I will do some follow up testing with various post statuses and report back here .

#42 in reply to: ↑ 41 @TimothyBlynJacobs
2 years ago

Replying to adamsilverstein:

It also looks like there are a couple of REST API tests that will need to be updated. The only one that might be a functionality change we are concerned about is WP_Test_REST_Revisions_Controller::test_get_item.

Do you see these tests failing?

Yes, they're failing on the PR.

It seems like the revision no longer has author information?

Interesting, I would expect that to come from the saved post, but perhaps it comes from current_user which might not be set for something like an import. This might be ok in that case. How does it show in the UI? Any issues when restoring the revision (I wouldn't think so because the author would become the current user)?

The REST tests create the post in the setup where IIRC there isn't a current user set. I'm not sure if it is causing any breakage in the revisions screen, but does seem incorrect to me.

This ticket was mentioned in Slack in #core by audrasjb.

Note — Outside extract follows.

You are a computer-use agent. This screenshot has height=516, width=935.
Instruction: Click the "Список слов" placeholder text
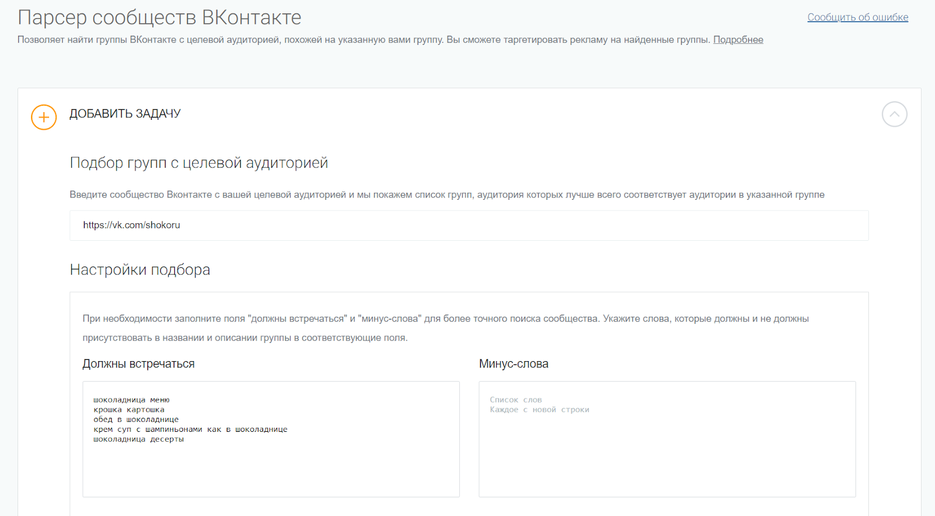pos(515,400)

View the logs.


2 years ago

This ticket was mentioned in Slack in #core-test by boniu91. View the logs.


2 years ago

This ticket was mentioned in Slack in #core by audrasjb. View the logs.


2 years ago

#46 @audrasjb
2 years ago

  • Milestone changed from 5.9 to 6.0

As today is WP 5.9 beta 1, let's move this ticket to the next milestone.

This ticket was mentioned in Slack in #core-test by hellofromtonya. View the logs.


2 years ago

This ticket was mentioned in Slack in #core-test by boniu91. View the logs.


2 years ago

This ticket was mentioned in Slack in #core-test by boniu91. View the logs.


2 years ago

This ticket was mentioned in Slack in #core by chaion07. View the logs.


2 years ago

#51 @kirasong
2 years ago

  • Keywords needs-patch added; has-patch removed
  • Milestone changed from 6.0 to Future Release

This ticket was checked into during a 6.0 bug scrub today.

Because it hasn't had recent movement, consensus was to move it out of the milestone. If it's ready before RC, please feel free to move it back!

I've also swapped has-patch for needs-patch because the last reports were that there are failing tests that require changes.